What I’m trying to get to is the fact that we are in La Grande, Oregon tonight.  We are not in Baker City.  Fate has thrown its’ dice and stopped us dead in our tracks.  We stopped here to fill up our gas tank, which was near empty, and when we went to the freeway entrance to get back on, the freeway entrance was blocked with those plastic cones, and as it turns out is still blocked to my knowledge. 

We also were required to put on chains today.  That’s a new one for me.  It has been literally YEARS since I have had to use chains.  That was to get over Snoqualmie Pass and I tell you I did not drive anything on Snoqualmie Pass today that really required me to be wearing chains.  I have driven in much worse conditions without them.  I suppose it was a good “Experience” though in that it gave me an opportunity to use a perfectly new set of chains, and was a good refresher course in how to install chains on our car.  It was as much work as you might think.  I will tighten them better if there’s a next time.

I have looked at the FAI schedule, and both Kristi and I are stoked about the workshops they have planned.  I haven’t looked at the official showcase schedule yet, but we always love those.  I am also excited about running a PGS room this year.  We have some great acts booked in our room, and it will be great to see them close up and personal, and to make some new friends.

Tomorrow we are going to drive to Pocatello, Idaho to visit our friends, Becky Hardy and David Van Hemert.  Kristi went to the University of Idaho with Becky many, many long years ago and they are still best of friends to this day.  Kristi tells me that it is supposed to be better weather tomorrow.  I haven’t looked yet.  It will be what it will be.

One thing about traveling in different seasons is that things look a lot different in the winter than they do in the summer.  That is not to say that they look better in either, but it is interesting to experience places at different times of the year.  Today we were driving somewhere near Umatilla and we hit the top of a hill and looked out at the hills with a smattering of snow on them across a river valley.  I don’t exactly know where we were, and by the time I got a camera out it was too late to take a picture, but I will remember that vision for a long time.
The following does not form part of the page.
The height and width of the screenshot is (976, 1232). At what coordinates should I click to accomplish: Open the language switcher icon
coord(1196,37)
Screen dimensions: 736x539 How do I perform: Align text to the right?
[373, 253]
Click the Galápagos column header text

In the interest of a spousal opinion, I have known for some time now that the decision to drive the most direct route from the relatively mild (though today it’s snowing) Pacific Northwest coast to New Orleans in the heart of winter is taking pretty much total leave of our senses.  But in making a ridiculously microscopic and fairly impossible, useless study of predicted weather outcomes, I talked myself into believing a few inches of snow on one day of the trip shouldn’t be any problem, after our decades of driving through all kinds of sub-arctic snowstorms in the far north west of the continent.   Wrong.  As of now my microscopic study (on local trip websites) tells me these few inches have created closures in three spots on this interstate freeway within a fifty-mile perimeter.  People are crashing their cars all over the place.  But to quote Scarlett O’Hara, “tomorrow is another day”.   The Rocky Mountains await us and like an eager sled dog I’m ready and energized to go.



2 comments:

  1. Press on; here in New Orleans on this January 16 morning it's 71 degrees, dew point 68. Forecast: cooling trend. Likelihood of snow: zero. Likelihood of musical bliss with comaraderie: 100%.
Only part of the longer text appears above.